EXERCISE TASKS:
1) According to the C exercise sheet, which function should perform the volume computation in Exercise #1?
2) List every function name that the C exercise sheet tells you to write and use.

Do the following exercises in C. Make sure that you save the file as
.c not .C, and compile using gcc instead of g++. You will
find that the gcc compiler is faster and that your executable code takes
up less space.
Exercise #1
Write a program that computes the volume of any planet in cubic kilometers. Have the volume computation performed by a function named sphere. Arrange to provide the radius of the planet at run time.
Hint: Volume of sphere is 4/3 * pi * r * r * r
To test your program, try these radii values:
Earth's radius = 6378.2 km
Jupiter's radius = 71492 km
Venus' raduius = 6051.8 km
Exercise #2
The energy of a moving mass is given by the formula 1/2 * m * v * v. Write a program that determines the energy ratio of a car moving at two speeds provided at run time. Write and use a function named square to calculate the square of v. Also, write and use a function named energy to calculate the energy of a car. Use your program to determine how much more energy a car has when moving at 80 miles per hour than when it is moving at 55 miles per hour.
Prompt the user for the mass of the vehicle and the two velocities to be
compared.

STORED DATA:
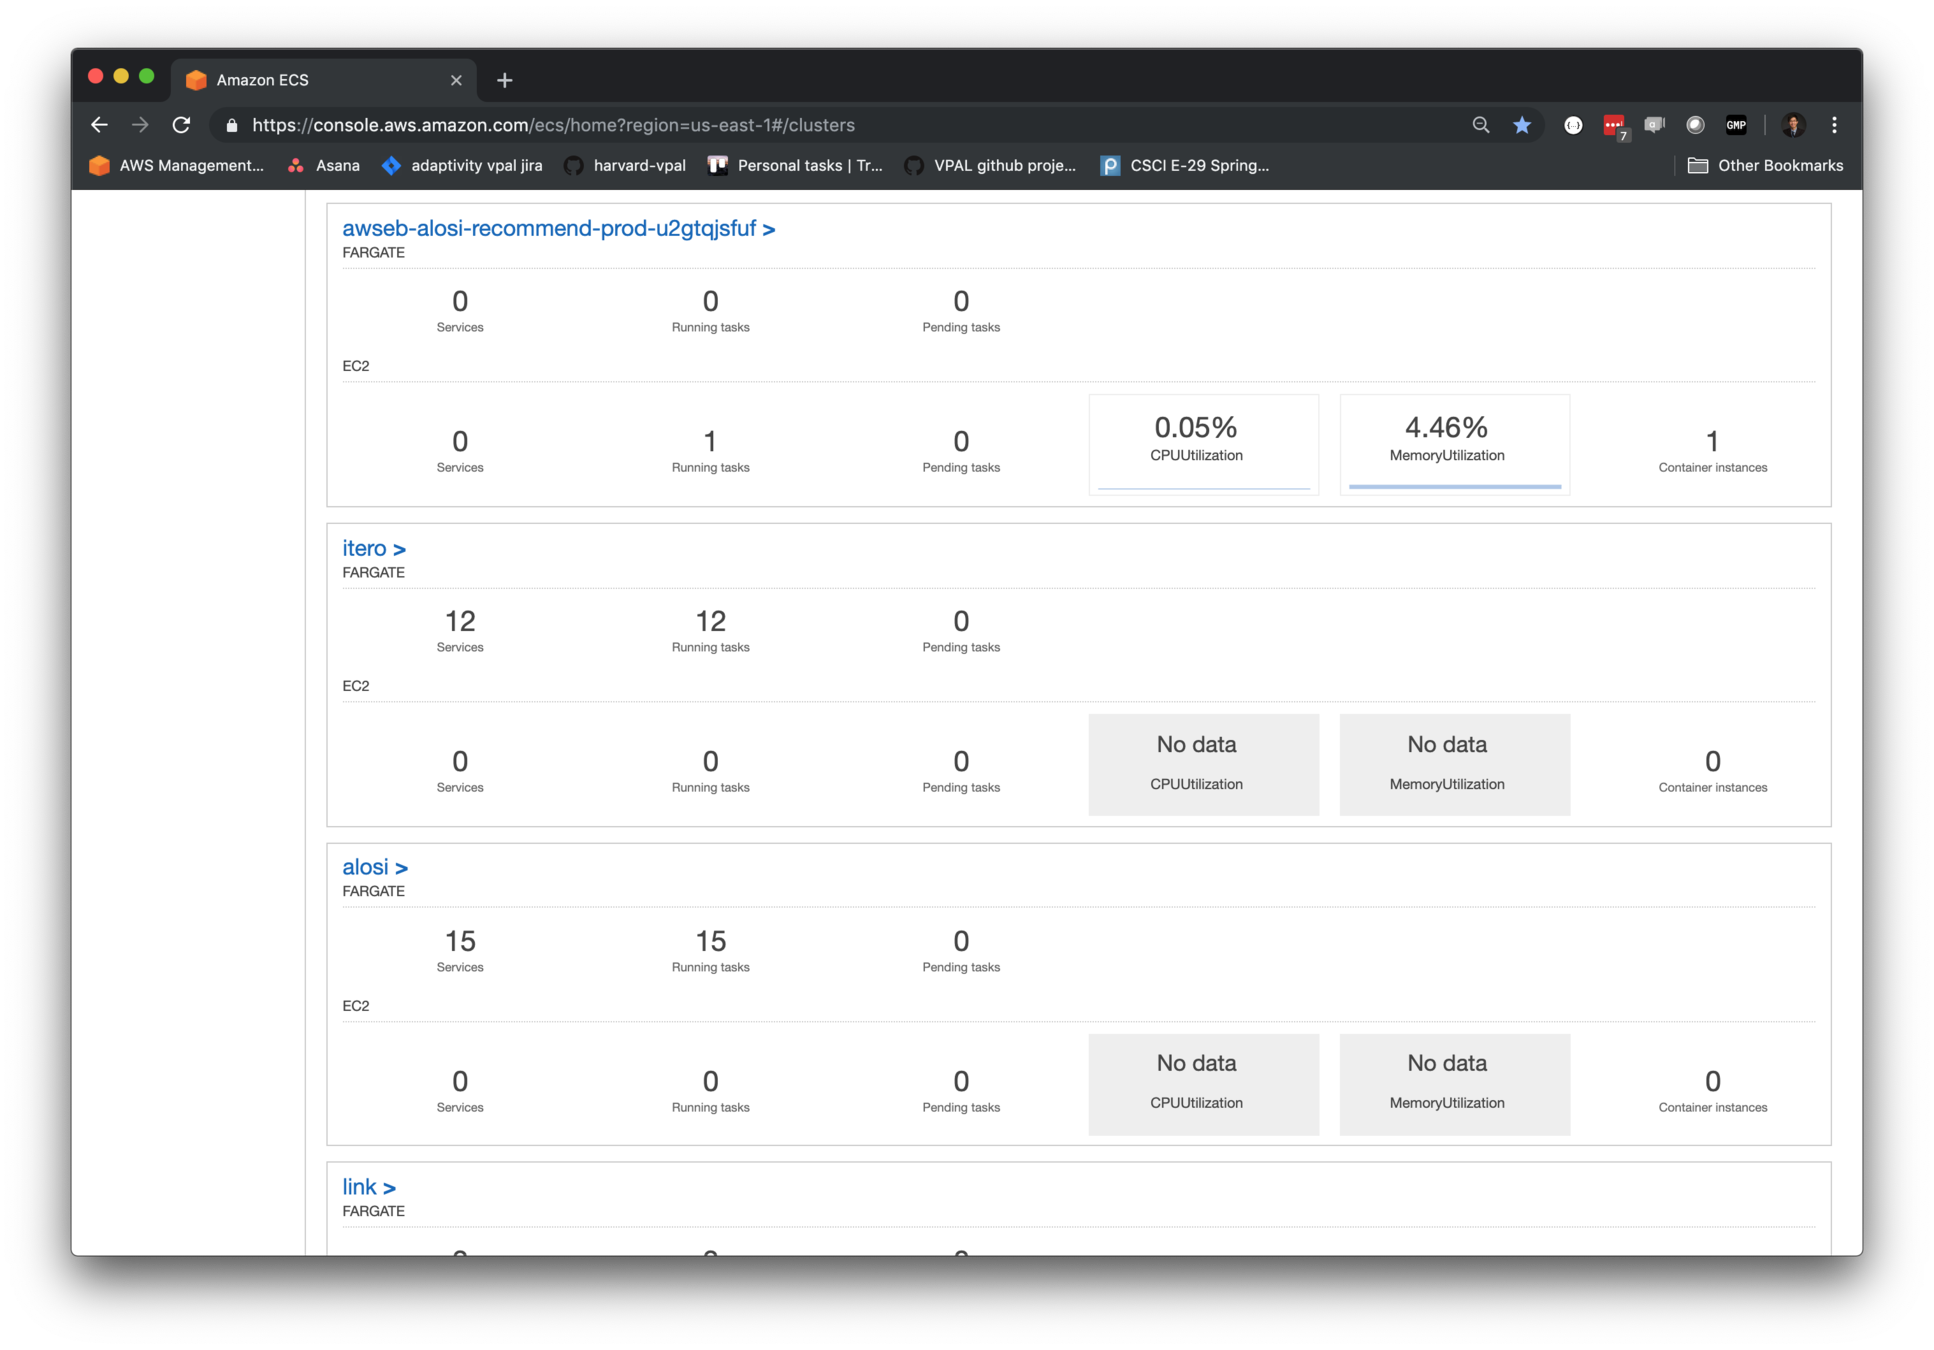The image size is (1934, 1350).
Task: Click the GMP extension icon
Action: point(1736,125)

ANSWERS IN ORDER:
1) A function named sphere.

2) sphere, square, energy